### Tarea
Continúa el ensayo sobre el deseo en la poesía de Vallejo desde el punto en que termina.

### Fragmento del documento
####################

Tiempo atrás gruñó César. Anticipándose a montar las condiciones de supervivencia de su deseo, pareciera no haber sentido un estremecimiento distinto al Agape: un amor sacrificado del poeta donde los otros quedan “como son”, sin la torcedura o el atrevimiento de una toma. Ese gesto le queda a su lengua en el poema, que es lo que nos “rapta” certezas: “¡Perdóname, Señor: qué poco he muerto!”, porque en algún momento del pensamiento de Vallejo, la muerte está antes de la gestación y el desarrollo, algo posible en la lengua fiera del deseo:
Pienso en tu sexo, surco más prolífico
y armonioso que el vientre de la Sombra,
aunque la Muerte concibe y pare
de Dios mismo. (XIII)

####################

### Datos proporcionados
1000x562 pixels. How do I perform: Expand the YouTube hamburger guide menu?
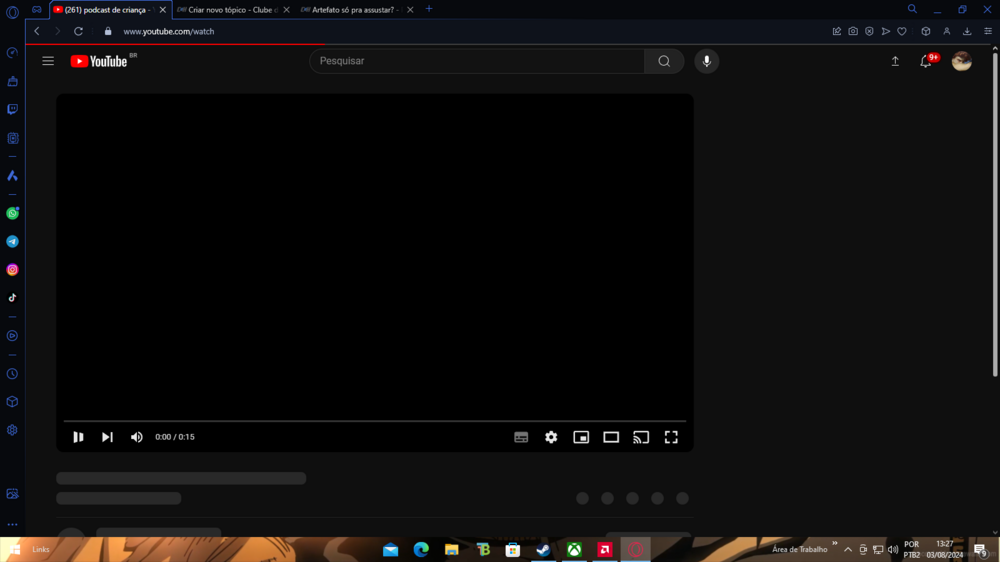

####################

### Respuesta
El frailecillo encuentra en esa forma del retiro un refugio del retiro. Aunque sea más intemperie que las nevadas, las ventiscas o las lluvias, en algún momento puede toparse con las ropas de la madre, o con la intensidad de la amada como cuando pasa el invierno, bajo la campana, no de un convento, sino de su lengua:
Si lloviera esta noche, retiraríame
de aquí a mil años.
Mejor a cien no más.
Como si nada hubiese ocurrido, haría
la cuenta de que vengo todavía.
O sin madre, sin amada, sin porfía
de agacharme a aguaitar al fondo, a puro
pulso,
esta noche así, estaría escarmenando
la fibra védica,
la lana védica de mi fin final, hilo
del diantre, traza de haber tenido
por las narices
a dos badajos inacordes de tiempo
en una misma campana. (XXXIII)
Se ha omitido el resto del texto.